Derecho Internacional - Penal

The effectiveness of international criminal courts

The twentieth century marked humanity with an unprecedented progress in technology, health and economic development. At the same time, it is sadly remembered for mass scale crimes committed by state officials of instituted governments. The absence of an international institution with the authority and capacity to prosecute those crimes has always been a weakness of international law. By the turn of the century, the adoption of the Rome Statute of the International Criminal Court (ICC) was a major step forward. As a court of last resort, the ICC has the authority to investigate and prosecute international criminals when national courts have failed.

The ICC was conceived as a backstop to local efforts to bring international criminals to justice. Under the principle of “complementarity” codified in the Roman Statute, the ICC will assume jurisdiction only when national courts are unwilling or unable to investigate or prosecute the matter themselves. The ICC has some flaws, though. First, it does not allow for tailored judicial process sensible to the particularities of the specific people involved. Any transitional justice process should take into account these variables. Second, because of its general subject jurisdiction as opposed to the specific subject jurisdiction of special tribunals, the ICC still faces the opposition of some world powers, particularly the US. Third, the Rome Statute limited the matter jurisdiction of the ICC to genocide, war crimes, and crimes against humanity. However, the record shows that not doing so would have probably aborted the whole ICC idea.  

Before the born of the ICC, special international criminal courts were appointed to deal with specific international crimes, as was the case of one set up to prosecute the responsible of the Rwanda’s genocide during the 1990s. The International Criminal Tribunal for Rwanda was established by the United Nations Security Council in 1994. The uncertainties related to rules and procedures that followed its establishment added to the general public skepticism. As a consequence of this lack of framework, during the time elapsed until the Security Council adopted its resolution and finally set up the court, hundreds of thousands of people were killed. At the end, more than 800,000 people were killed in Rwanda’s genocide. 

Today, fourteen years later, former senior defense official Theoneste Bagosora has been convicted of instigating Rwanda’s 1994 genocide and sentenced to life in prison. Bagosora and two co-defendants were found to have led a committee that plotted the massacre of ethnic Tutsis and moderate Hutus. It is the first time the Rwanda tribunal has convicted anyone of organizing the killings. Along with Bagosora, former military commanders Anatole Nsegiyumva and Alloys Ntabakuze were also found guilty of genocide, crimes against humanity and war crimes, and given life sentences.

Whether the existence of a court or the codification of an act as a crime is a determent for law breakers is a never ending sociological discussion. In any case, no legal institution or proceeding can erase the suffering that comes along with crimes. That does not mean they should not exist.
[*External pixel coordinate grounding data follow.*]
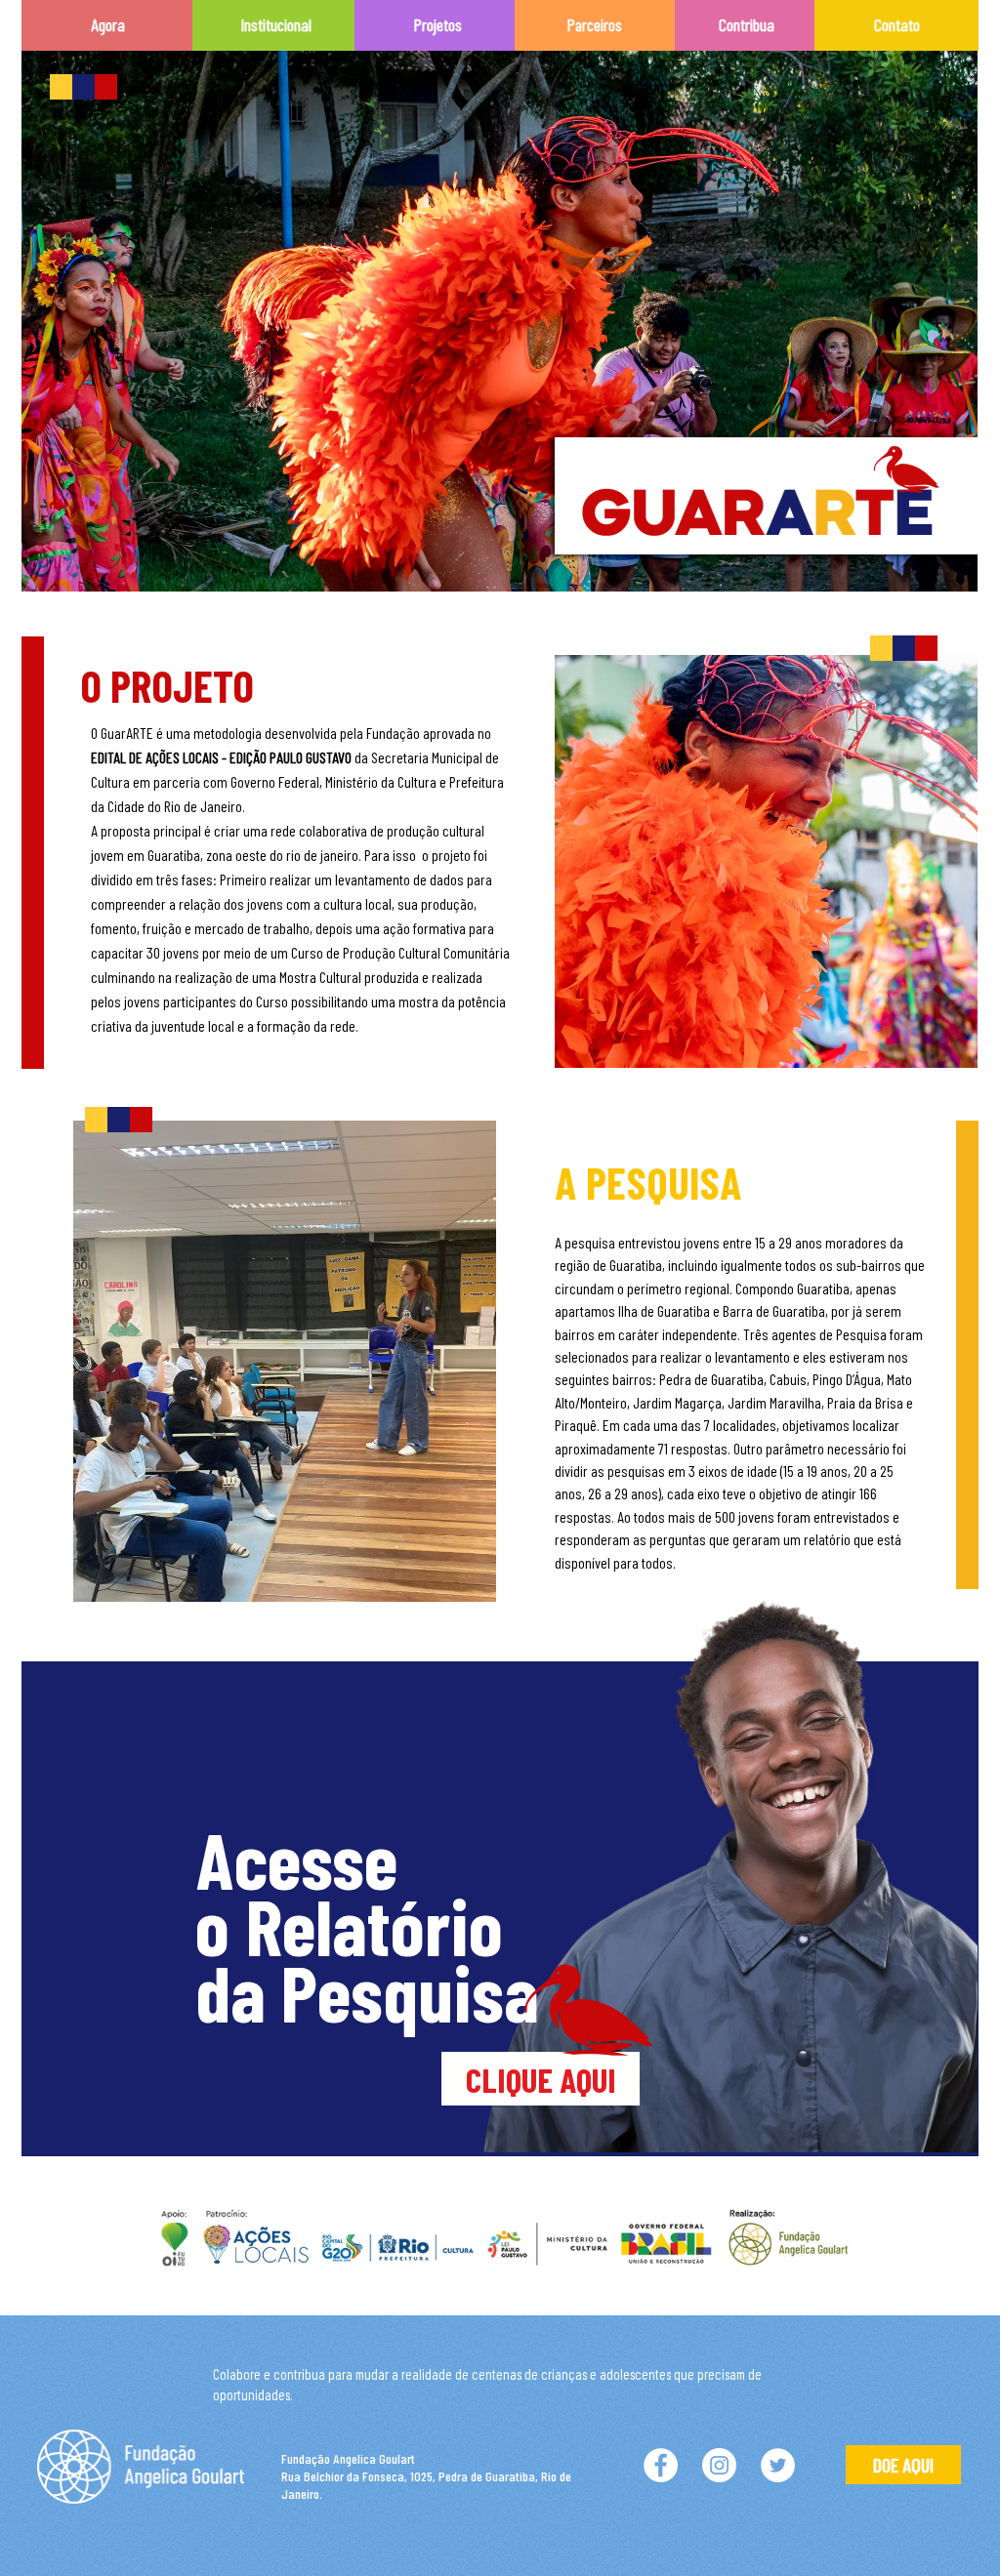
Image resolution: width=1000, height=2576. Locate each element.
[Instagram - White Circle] (719, 2465)
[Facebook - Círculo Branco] (661, 2465)
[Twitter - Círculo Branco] (778, 2465)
The ICC, the International Criminal Tribunal for Rwanda and other special international criminal courts have been under fire because of their struggle to impose penalties for major human rights violations the world have witnessed during the last decades. Despite the validity of some of those critiques, it is unfair to measure their success by the number of indicted or convicted international criminals. The mere existence of these international criminal courts is a major accomplishment for the international community and a breakthrough in the development of an international rule of law. Today´s convictions are a huge step towards that direction.